■ 指示 ■
(A) ダリフラの感想記事によると、「ダーリン・イン・ザ・フランキス」が放映されたのはいつですか。
(B) ダリフラの感想記事の内容を2文でまとめてください。
(C) ダリフラの感想記事を、最後の文の後から書き継いでください。

■ ページ抜粋 ■
....
エウレカ徒然備忘録

時事報道への感想を中心に、ときにアニメDVDを使った英語学習法などを徒然書いています

ダリフラの感想_その1


 毎年12月は少々忙しくなるのが常ですが、そのストレス解消にアニメを見ています。昨年、令和3年の暮れは久々に感動して泣けるロボットアニメに当たりました。「ダーリン・イン・ザ・フランキス」(以下「ダリフラ」という。)、平成30年に放映された作品です。ここ数年ロボアニは、どちらかというと低調という印象が強すぎたせいか、この話題作がアンテナに引っかからなかったようで、見ていなかったのです。

 

 物語は、新世紀エヴァンゲリオンに代表されるいわゆる世界観ロボットアニメの系譜です。公式サイトによる物語の世界の序章は次の通り。

「遠い未来、人類は荒廃した大地に、移動要塞都市“プランテーション”を建設し文明を謳歌していた。その中に作られたパイロット居住施設“ミストルティン”、通称“トリカゴ”。コドモたちは、そこで暮らしている。外の世界を知らず。自由な空を知らず。教えられた使命は、ただ、戦うことだけだった。敵は、すべてが謎に包まれた巨大生命体“叫竜”。まだ見ぬ敵に立ち向かうため、コドモたちは“フランクス”と呼ばれるロボットを駆る。それに乗ることが、自らの存在を証明するのだと信じて。かつて神童と呼ばれた少年がいた。コードナンバーは016。名をヒロ。けれど今は落ちこぼれ。必要とされない存在。フランクスに乗れなければ、居ないのと同じだというのに。そんなヒロの前に、ある日、ゼロツーと呼ばれる謎の少女が現れる。彼女の額からは、艶めかしい二本のツノが生えていた。」
....
■ 提供データ ■
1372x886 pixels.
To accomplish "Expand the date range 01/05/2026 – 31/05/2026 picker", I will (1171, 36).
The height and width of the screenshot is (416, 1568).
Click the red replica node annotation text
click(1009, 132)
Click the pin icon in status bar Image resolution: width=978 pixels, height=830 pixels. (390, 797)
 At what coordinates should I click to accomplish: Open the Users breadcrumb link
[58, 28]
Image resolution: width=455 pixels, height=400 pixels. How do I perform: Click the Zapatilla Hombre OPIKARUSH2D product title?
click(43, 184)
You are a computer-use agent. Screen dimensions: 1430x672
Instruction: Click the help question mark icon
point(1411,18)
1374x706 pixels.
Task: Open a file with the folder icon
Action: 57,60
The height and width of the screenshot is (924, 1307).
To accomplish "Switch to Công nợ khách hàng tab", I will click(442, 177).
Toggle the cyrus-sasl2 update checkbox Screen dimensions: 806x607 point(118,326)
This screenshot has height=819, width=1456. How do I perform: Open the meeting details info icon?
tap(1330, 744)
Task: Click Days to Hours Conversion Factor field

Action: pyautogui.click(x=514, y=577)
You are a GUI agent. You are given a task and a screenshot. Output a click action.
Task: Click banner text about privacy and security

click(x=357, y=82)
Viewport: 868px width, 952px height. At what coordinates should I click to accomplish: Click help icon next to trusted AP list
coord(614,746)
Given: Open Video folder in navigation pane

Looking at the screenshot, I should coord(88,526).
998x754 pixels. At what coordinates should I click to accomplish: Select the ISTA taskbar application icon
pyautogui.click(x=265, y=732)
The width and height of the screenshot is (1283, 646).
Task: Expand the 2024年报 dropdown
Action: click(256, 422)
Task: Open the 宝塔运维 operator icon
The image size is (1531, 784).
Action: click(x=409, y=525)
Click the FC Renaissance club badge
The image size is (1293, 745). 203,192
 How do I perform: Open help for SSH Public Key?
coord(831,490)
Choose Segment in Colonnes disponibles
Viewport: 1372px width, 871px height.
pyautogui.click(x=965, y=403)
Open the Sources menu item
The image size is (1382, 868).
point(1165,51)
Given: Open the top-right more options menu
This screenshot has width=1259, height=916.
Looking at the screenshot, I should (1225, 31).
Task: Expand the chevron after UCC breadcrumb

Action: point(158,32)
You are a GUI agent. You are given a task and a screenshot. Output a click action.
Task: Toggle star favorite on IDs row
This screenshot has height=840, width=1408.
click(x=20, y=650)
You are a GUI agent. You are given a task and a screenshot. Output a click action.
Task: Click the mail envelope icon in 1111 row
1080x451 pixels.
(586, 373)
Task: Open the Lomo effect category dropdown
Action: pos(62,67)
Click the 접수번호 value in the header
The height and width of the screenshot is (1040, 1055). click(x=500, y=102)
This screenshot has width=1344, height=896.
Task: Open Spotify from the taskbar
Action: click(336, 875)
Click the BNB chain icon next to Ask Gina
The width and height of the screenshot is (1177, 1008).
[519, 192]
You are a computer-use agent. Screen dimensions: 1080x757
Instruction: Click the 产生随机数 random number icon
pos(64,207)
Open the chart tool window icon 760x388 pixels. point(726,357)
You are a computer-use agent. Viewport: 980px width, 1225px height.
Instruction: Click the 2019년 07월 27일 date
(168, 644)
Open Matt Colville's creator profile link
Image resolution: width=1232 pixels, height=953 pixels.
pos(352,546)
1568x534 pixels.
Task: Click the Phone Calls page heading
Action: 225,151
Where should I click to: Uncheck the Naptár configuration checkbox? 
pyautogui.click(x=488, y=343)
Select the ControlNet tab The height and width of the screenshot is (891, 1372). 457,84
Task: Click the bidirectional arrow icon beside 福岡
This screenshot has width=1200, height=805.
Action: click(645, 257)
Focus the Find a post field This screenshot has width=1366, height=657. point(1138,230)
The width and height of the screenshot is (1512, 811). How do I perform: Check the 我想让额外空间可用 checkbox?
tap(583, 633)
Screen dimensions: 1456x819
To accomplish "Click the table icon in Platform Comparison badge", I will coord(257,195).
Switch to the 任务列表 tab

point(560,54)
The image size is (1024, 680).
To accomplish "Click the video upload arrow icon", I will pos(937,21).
....
■ タスク別結果 ■
(A) 平成30年です。

(B) 筆者は令和3年の暮れ、平成30年放映のロボットアニメ「ダーリン・イン・ザ・フランキス」を見て、久々に感動して泣いた。物語は新世紀エヴァンゲリオンに代表される世界観ロボットアニメの系譜で、遠い未来の荒廃した大地を舞台に、コドモたちがロボット“フランクス”を駆って謎の巨大生命体“叫竜”と戦う。

(C)
 物語の世界の新しいライフスタイルの前提として、人類はマグマ燃料という新たな資源を地中から採掘することに成功し、科学技術と産業の大躍進の時代に突入しています。そんな中、マグマ燃料を使用したビジネスを支配するAPEという謎の団体が勢力を持つに至り、人類を不老不死にする技術をも開発することに成功します。しかし、この技術開発に携わった無神論者でマッドサイエンティストのフランク博士が予期した通り、不老不死手術を施された人間は生殖能力を失ってゆきます。それでも富裕層の不老不死手術への需要は止むことなく、一方で手術のための資金が用意できない層への人口増に過大な税金が課せられるようになったため、人類の不老不死化が進んでゆきます。このようにして、不老不死を手に入れたものの生殖能力を失った人類を物語では、「オトナ」と呼びます。

 不老不死と豊かな科学文明を手にしたかに見えた人類でしたが、大きな問題が発生します。それは、まずマグマ燃料の採掘により、大地が急速に荒廃し始めたことでした。さらに、マグマ燃料の採掘地に謎の巨大生物が現れ、施設を破壊する現象が多発するようになります。人々は、この巨大生物を叫竜と呼び、恐れるようになります。これらが、人類が移動要塞都市に移り住まざるを得なくなった本当の要因でした。フランク博士をはじめとする科学者グループは、叫竜の死骸からその研究を進め、叫竜の生体の仕組みを応用したロボット兵器Franxxを開発することに成功します。ところが、このロボットを操縦するためには、生殖能力を維持した男女一対が搭乗するのが最も適していることが判明し、皮肉なことに人類は叫竜と戦うためのロボットを操縦するための新たな人間を必要とすることとなります。このために生まれてきたのが物語では「コドモ」と呼ばれる主人公を含む人間たちでした。

 

 ダリフラ第1話「独りとヒトリ」の主題は、主人公とヒロインの出会いです。コードネーム10番台の特待生だったヒロは、ある事件がきっかけで急速にFranxxを操る能力を失い、希望を失いつつあったある日、第13都市を訪れていたAPE親衛隊所属のゼロツーと呼ばれる少女に出会います。これは、水浴中であったため全裸のゼロツ―との出会いになりますが、古いロボアニファンには装甲騎兵ボトムズのキリコとプロトワンの出会いを想起させるかもしれません。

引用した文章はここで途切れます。